Subgroup analysis of the association between PIR and presence of DR in the age, sex, race, education level, BMI, smoking status, taking insulin status. All covariates were adjusted.OR, odds ratio; CI, confidence interval
Curve fitting
Since PIR of respondents with PIR > 5 is recorded as 5, we studied curve fitting for the subgroup with PIR < 5 alone. The RCS analysis further confirmed the linear negative correlation between PIR and the presence of DR (p = 0.11 for the nonlinear test), as illustrated in Fig. 4. The multivariate logistic regression of this subgroup was recalculated(OR: 0.87, Cl: [0.81 ~ 0.94], p < 0.001).
Fig. 4.
Restricted cubic splines showing the relationship between PIR and the prevalence of diabetic retinopathy. All covariates were adjusted
ROC curve
As shown in Fig. 5, after adjusting for age, the ROC analysis demonstrated a discriminative ability of the model with an AUC of 0.747 (95% CI: [0.735 ~ 0.759]). At the optimal cutoff threshold of 0.020, the model achieved a sensitivity of 82.0% and a specificity of 59.0%. The data showed that PIR had a moderate predictive value for the prevalence of DR.
Fig. 5.
Receive–operating characteristics (ROC) curve analysis for PIR as a predictor of the severity of diabetic retinopathy, after adjusting for age
Discussion
In this large cross-sectional study of American adults aged 20 years and above, we found that PIR was negatively correlated with the prevalence of DR (OR: 0.91, 95% CI: [0.86 ~ 0.97], p = 0.002). The curve fitting results showed that the high-income group had a lower risk of DR than the low-income group. The results of subgroup analysis and interaction analysis showed that the association was robust in all ages and genders, but the association was more significant in non Hispanic white individuals (OR: 0.87, 95% CI: [0.80 ~ 0.96], p = 0.005, P for interaction = 0.017). Racial differences indicated potential social environmental factors. We should also consider the large difference in the number of samples from different ethnic groups, which leads to insufficient statistical power and cannot detect the true association. In the population with BMI < 25 (OR: 1.07, 95% CI: [0.92 ~ 1.24], p = 0.371), the non significant interaction (p = 0.324) means that weight status may not significantly change the exposure outcome relationship. ROC analysis after adjusting for age yielded an AUC of 0.749, indicating the moderate predictive value of PIR for the presence of DR. The high sensitivity (82.6%) and relatively low specificity (58.9%) indicate that PIR has potential value as a screening tool, and clinical practice should be considered in disease prediction as an economic indicator.

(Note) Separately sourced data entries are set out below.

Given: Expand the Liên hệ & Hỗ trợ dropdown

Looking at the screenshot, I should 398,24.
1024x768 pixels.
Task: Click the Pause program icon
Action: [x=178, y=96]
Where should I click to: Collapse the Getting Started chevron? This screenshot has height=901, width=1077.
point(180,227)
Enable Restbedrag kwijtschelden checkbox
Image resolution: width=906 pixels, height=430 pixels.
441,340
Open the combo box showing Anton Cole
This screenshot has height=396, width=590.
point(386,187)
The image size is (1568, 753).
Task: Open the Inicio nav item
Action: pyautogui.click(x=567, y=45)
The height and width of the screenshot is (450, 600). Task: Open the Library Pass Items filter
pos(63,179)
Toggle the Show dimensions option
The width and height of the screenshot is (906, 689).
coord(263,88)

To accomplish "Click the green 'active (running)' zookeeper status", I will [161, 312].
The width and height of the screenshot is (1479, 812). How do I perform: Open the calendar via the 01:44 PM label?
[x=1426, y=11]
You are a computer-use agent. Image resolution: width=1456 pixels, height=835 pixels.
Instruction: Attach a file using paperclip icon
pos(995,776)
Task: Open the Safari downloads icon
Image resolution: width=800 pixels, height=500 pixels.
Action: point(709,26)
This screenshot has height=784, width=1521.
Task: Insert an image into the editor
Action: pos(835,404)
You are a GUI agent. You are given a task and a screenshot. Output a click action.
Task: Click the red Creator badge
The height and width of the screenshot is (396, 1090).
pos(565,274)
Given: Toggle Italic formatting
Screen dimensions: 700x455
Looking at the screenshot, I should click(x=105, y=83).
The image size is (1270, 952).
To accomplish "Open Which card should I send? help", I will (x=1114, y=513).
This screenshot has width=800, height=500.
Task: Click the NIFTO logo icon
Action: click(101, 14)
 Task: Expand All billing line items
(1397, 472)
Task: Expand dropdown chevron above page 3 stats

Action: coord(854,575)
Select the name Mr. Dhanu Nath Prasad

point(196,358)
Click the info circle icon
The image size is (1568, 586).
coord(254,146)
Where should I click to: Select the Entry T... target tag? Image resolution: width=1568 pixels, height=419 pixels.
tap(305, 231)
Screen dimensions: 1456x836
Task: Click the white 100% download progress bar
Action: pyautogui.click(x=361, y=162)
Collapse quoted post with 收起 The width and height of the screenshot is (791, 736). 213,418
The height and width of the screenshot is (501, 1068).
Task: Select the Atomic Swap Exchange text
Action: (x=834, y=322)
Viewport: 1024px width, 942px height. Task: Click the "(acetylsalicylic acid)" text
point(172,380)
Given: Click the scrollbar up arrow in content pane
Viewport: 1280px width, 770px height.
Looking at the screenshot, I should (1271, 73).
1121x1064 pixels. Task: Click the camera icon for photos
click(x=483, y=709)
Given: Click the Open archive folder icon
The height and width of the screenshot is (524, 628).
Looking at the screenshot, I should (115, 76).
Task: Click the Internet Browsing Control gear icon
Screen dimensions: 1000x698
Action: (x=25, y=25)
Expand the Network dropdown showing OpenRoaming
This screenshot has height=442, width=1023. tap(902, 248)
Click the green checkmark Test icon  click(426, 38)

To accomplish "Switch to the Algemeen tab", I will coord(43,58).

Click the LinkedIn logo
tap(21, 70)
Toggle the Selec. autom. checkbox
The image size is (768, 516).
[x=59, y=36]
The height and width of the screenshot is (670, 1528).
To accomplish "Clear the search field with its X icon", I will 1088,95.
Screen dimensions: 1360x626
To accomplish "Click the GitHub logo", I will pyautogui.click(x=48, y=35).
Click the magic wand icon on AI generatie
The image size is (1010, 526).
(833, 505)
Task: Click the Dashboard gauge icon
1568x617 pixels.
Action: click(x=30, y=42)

Clinically, DR is defined as the presence of typical retinal microvascular signs in individuals with diabetes mellitus [2]. Although diabetes affects the eye in many ways (e.g. increasing the risk of cataracts) [12], DR is the most common and serious ocular complication [2]. Targeted early screening of DR provides a way for the diagnosis and treatment of DR to reduce the burden of preventable blindness [13]. Previous studies on the prevalence of DR focused on hyperglycemia, hypertension, dyslipidemia, diabetes duration and many other risk factors [2], as well as inflammation, vitamins, lactate dehydrogenase and other related indicators [14–18]; however, few studies have explored the prevalence of DR in the field of income, especially large-scale cross-sectional studies. Using data from the NHANES (1999–2020), this cross-sectional study revealed a significant inverse linear relationship between PIR and the prevalence of DR.
Although the exact mechanism by which PIR affects DR prevalence is unclear, we propose a potential explanation on the basis of existing studies. Low-income families are faced with living and eating environments that are not conducive to physical health, relatively poor psychological status, and lacking in adequate medical coverage [10, 19]. This is usually more likely to lead to the occurrence of diabetes and hinders timely screening, diagnosis and treatment of DR, thus promoting the occurrence and progression of DR. In contrast, individuals with higher household income have sufficient financial ability and energy to screen for and intervene in diseases and inhibit disease progression. A survey [20] of vision health in the United States revealed that individuals with lower education and income were less likely to see an ophthalmologist. They are most likely unable to obtain vision screening programs and are less able to afford glasses when needed. Moreover, due to the influence of various social and psychological factors, individuals with higher socioeconomic status have higher medical compliance and often hold a positive attitude toward disease treatment, further delaying the progression of the disease.
On the basis of these findings, we speculate that PIR can be used as a potential indicator to reflect the prevalence of DR, thus providing a valuable reference point for predicting the possibility of DR occurrence. Especially for different race and low-income areas, it has strong sociological significance, therefore policy and public health efforts should be directed to provide assistance to DR high-risk groups and regions. Meanwhile, we should provide more DR screening and attention to low-income people and intervene through health education and treatment in advance to prevent their onset and slow their progress to reduce the preventable social burden. In addition, as a measure of economic status, PIR may be a useful tool for assessing socioeconomic differences.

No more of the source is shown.